> **Passage for review**
+++
What The Bubble Got Right By Paul Graham

Paul Graham, Author of the book Hackers & Painters spoke and wrote about what the bubble got right recently. Key highlights:
- The Internet genuinely is a big deal. That was one reason even smart people were fooled by the Bubble.
- Recognizing an important trend turns out to be easier than figuring out how to profit from it. The mistake investors always seem to make is to take the trend too literally. Since the Internet was the big new thing, investors supposed that the more Internettish the company, the better. Hence such parodies as Pets.Com . In fact most of the money to be made from big trends is made indirectly. It was not the railroads themselves that made the most money during the railroad boom, but the companies on either side, like Carnegie's steelworks, which made the rails, and Standard Oil, which used railroads to get oil to the East Coast, where it could be shipped to Europe.The Internet will have great effects, and that what we've seen so far is nothing compared to what's coming. But most of the winners will only indirectly be Internet companies; for every Google there will be ten JetBlues.
- Some keys to winning in the internet economy -"First, the Internet lets anyone find you at almost zero cost. Second, it dramatically speeds up the rate at which reputation spreads by word of mouth. Together these mean that in many fields the rule will be: Build it, and they will come. Make something great and put it online. That is a big change from the recipe for winning in the past century".
-During the Bubble, optimistic analysts used to justify high price to earnings ratios by saying that technology was going to increase productivity dramatically. They were wrong about the specific companies, but not so wrong about the underlying principle. I think one of the big trends we'll see in the coming century is a huge increase in productivity.Or more precisely, a huge increase in variation in productivity. Technology is a lever. It doesn't add; it multiplies. If the present range of productivity is 0 to 100, introducing a multiple of 10 increases the range from 0 to 1000.
This high-tech guru's essays are a joy to read in content, style, and wit. His insider view of the entire process of a startup is rivetting, and his guide on how to do it should be required for all high-tech gamblers and futurists betting on High Tech and New Economy.
+++
> **Exercises**
[1] Copy everything in the summary of what the Bubble got right, from "-During the Bubble, optimistic" down to "from 0 to 1000.".
[2] According to the summary of what the Bubble got right, which company made the rails during the railroad boom?
[3] List every company named in the summary of what the Bubble got right.
The records after this point are separate material, unrelated to the summary of what the Bubble got right.
+++
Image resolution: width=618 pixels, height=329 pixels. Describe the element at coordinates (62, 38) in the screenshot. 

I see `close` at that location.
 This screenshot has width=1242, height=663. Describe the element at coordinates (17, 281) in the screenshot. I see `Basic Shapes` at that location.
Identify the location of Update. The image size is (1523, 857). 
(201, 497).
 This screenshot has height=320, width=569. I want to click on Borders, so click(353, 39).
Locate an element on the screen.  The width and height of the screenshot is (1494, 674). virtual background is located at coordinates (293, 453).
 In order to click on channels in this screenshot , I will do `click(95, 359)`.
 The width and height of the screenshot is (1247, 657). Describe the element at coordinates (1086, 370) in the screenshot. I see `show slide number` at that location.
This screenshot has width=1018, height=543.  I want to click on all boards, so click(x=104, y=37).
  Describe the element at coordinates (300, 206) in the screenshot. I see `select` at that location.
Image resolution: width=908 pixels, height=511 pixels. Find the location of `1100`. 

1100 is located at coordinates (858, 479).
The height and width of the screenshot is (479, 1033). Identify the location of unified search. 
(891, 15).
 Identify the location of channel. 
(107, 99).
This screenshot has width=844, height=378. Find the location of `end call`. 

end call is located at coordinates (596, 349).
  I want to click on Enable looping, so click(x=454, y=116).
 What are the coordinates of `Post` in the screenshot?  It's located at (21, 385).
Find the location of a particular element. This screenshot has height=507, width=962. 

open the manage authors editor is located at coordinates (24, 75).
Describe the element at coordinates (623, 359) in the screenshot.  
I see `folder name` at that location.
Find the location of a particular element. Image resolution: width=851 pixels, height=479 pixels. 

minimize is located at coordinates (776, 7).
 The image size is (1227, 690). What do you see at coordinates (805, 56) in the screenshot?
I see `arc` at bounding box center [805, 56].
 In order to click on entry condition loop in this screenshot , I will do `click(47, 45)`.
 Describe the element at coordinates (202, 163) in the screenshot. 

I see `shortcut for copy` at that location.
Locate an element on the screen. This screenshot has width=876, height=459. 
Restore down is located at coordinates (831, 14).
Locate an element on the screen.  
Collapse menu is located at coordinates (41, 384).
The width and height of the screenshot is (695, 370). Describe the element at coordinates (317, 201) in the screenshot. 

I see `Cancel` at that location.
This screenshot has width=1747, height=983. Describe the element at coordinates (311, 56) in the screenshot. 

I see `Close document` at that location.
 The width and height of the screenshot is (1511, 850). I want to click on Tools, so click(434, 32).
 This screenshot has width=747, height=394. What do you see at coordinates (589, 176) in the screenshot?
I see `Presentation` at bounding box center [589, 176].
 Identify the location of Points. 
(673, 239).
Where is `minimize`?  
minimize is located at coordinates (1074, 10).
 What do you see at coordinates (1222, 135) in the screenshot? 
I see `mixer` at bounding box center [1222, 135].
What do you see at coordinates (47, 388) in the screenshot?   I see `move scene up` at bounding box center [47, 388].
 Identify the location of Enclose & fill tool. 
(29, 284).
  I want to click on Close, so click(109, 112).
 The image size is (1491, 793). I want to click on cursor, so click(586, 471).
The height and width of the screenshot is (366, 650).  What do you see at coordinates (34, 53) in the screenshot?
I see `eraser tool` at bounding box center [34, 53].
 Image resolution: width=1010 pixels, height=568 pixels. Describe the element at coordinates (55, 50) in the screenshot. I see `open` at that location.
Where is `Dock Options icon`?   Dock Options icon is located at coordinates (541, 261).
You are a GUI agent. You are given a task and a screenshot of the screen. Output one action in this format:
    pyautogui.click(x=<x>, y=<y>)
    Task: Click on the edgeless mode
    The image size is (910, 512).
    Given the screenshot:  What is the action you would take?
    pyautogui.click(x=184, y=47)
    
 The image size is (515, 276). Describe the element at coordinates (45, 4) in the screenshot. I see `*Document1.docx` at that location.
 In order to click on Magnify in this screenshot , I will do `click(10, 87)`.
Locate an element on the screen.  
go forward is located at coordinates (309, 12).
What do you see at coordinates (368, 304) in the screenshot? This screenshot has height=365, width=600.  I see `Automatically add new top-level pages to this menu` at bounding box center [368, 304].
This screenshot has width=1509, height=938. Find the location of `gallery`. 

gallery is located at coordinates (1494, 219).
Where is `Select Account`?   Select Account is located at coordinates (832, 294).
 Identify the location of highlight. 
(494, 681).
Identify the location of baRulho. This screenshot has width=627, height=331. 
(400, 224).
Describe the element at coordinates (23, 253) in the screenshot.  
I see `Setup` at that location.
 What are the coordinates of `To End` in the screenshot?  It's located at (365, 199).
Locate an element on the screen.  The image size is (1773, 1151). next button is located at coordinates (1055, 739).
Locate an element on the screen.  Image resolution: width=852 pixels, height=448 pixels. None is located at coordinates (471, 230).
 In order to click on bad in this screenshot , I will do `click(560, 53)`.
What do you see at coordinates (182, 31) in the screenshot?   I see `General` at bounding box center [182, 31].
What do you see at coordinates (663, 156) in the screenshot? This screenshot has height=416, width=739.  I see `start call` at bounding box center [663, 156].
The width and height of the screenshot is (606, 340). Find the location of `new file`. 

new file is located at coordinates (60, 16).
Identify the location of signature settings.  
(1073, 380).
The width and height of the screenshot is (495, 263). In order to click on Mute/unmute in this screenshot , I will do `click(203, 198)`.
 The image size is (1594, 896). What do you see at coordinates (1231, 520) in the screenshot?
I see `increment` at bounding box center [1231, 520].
+++
> **Completed exercise**
[1]
-During the Bubble, optimistic analysts used to justify high price to earnings ratios by saying that technology was going to increase productivity dramatically. They were wrong about the specific companies, but not so wrong about the underlying principle. I think one of the big trends we'll see in the coming century is a huge increase in productivity.Or more precisely, a huge increase in variation in productivity. Technology is a lever. It doesn't add; it multiplies. If the present range of productivity is 0 to 100, introducing a multiple of 10 increases the range from 0 to 1000.

[2] Carnegie's steelworks.

[3] Pets.Com, Carnegie's steelworks, Standard Oil, Google, JetBlue